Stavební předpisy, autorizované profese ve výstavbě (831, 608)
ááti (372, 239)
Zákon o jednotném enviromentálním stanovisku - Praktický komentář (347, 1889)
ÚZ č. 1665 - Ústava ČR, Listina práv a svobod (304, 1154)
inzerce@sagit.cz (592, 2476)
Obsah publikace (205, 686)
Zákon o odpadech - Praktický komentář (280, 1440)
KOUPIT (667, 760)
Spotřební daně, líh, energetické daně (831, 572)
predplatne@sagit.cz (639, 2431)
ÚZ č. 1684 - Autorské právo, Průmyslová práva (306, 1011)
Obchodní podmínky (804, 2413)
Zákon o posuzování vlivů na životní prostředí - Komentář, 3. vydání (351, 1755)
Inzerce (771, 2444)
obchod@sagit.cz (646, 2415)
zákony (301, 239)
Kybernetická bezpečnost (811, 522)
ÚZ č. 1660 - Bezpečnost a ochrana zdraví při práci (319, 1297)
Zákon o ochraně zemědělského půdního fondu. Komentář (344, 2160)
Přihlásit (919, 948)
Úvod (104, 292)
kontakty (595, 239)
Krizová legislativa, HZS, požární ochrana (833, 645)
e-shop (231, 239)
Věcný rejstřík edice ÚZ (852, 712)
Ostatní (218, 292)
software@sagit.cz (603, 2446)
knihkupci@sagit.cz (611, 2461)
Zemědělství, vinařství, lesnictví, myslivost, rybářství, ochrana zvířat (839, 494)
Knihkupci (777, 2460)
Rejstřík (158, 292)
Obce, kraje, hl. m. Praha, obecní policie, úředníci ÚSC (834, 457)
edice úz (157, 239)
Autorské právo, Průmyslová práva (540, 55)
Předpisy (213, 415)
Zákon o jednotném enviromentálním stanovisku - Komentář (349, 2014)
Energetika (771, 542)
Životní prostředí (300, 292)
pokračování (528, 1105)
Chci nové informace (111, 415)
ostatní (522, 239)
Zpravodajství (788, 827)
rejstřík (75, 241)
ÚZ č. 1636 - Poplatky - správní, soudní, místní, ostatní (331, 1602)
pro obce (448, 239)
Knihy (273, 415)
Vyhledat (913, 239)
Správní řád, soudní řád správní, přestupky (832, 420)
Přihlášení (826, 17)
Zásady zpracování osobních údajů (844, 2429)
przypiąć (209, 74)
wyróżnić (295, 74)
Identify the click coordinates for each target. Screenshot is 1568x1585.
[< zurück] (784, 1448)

· · · ·

§ **AIM OF THE EXERCISE**
Rewrite the listing above from its start through the line containing "Kybernetická bezpečnost (811, 522)", substituting "OBJEDNAT" for "KOUPIT" and leaving everything else unchanged.

§ **RESPONSE TO THE TASK**
Stavební předpisy, autorizované profese ve výstavbě (831, 608)
ááti (372, 239)
Zákon o jednotném enviromentálním stanovisku - Praktický komentář (347, 1889)
ÚZ č. 1665 - Ústava ČR, Listina práv a svobod (304, 1154)
inzerce@sagit.cz (592, 2476)
Obsah publikace (205, 686)
Zákon o odpadech - Praktický komentář (280, 1440)
OBJEDNAT (667, 760)
Spotřební daně, líh, energetické daně (831, 572)
predplatne@sagit.cz (639, 2431)
ÚZ č. 1684 - Autorské právo, Průmyslová práva (306, 1011)
Obchodní podmínky (804, 2413)
Zákon o posuzování vlivů na životní prostředí - Komentář, 3. vydání (351, 1755)
Inzerce (771, 2444)
obchod@sagit.cz (646, 2415)
zákony (301, 239)
Kybernetická bezpečnost (811, 522)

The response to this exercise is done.